Wie spüre ich die Inflation?

Ich spüre sie vor allem beim wöchentlichen Einkauf. Für einen vollen Einkaufswagen zahlte ich selten mehr als 100 Franken. Heute kostet mich der gleiche Einkauf meistens 150. Damit es nicht noch teurer wird, mache ich Abstriche und kaufe nur noch sehr selten ein gutes Stück Fleisch wie zum Beispiel ein Bio-Rindsfilet. Letzthin ging unser Rasentrimmer kaputt. Solche grösseren Anschaffungen übernimmt dann jeweils mein Partner. Er hat dafür 300 Franken bezahlt.

Mein grösster Luxus

Meine Instrumente. Vor drei Jahren habe ich mir ein E-Piano für 2500 Franken gekauft. Ich konnte mir das leisten, weil ich mein altes Klavier für 500 Franken eingetauscht habe. Den Restbetrag finanzierte ich aus meinem Ersparten. Zudem besitze ich eine akustische Yamaha-Gitarre (1500 Franken) und eine Querflöte mit Silberkopf.
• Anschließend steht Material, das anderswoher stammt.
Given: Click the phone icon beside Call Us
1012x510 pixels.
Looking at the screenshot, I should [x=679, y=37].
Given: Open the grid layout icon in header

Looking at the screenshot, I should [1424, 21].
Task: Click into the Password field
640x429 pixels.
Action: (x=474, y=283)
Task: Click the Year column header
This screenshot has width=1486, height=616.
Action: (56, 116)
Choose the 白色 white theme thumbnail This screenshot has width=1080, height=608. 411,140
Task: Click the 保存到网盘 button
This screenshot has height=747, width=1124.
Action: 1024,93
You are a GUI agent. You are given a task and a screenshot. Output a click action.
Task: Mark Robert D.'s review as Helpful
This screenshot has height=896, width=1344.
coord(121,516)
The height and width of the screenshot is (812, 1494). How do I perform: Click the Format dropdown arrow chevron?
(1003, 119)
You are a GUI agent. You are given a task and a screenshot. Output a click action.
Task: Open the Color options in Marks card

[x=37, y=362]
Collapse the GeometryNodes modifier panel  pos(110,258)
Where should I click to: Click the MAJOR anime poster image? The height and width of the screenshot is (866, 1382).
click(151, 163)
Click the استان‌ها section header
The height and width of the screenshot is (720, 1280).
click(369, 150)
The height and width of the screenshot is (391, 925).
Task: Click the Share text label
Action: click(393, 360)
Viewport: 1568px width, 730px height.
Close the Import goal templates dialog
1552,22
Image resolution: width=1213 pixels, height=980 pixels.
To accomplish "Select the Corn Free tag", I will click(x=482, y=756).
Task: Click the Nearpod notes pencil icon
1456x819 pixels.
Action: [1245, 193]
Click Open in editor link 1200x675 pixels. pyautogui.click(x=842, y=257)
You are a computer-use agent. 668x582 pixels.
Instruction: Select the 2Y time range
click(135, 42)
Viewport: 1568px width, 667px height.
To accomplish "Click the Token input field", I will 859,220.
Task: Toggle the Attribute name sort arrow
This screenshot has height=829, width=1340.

Die kaufte ich vor 20 Jahren für 3000 Franken.

So fühle ich mich

Ich habe manchmal schon Angst, dass ich finanziell nicht durchkomme. Wenn ich nicht einen Partner hätte, der viele Ausgaben übernimmt, könnte ich meine Lebenskosten nicht stemmen. Das finde ich bedenklich. Ich bereue, dass ich meine Ausbildung damals abgebrochen habe. Ich habe in meinem Leben viel geleistet und arbeite heute recht viel – dennoch bin ich immer knapp dran.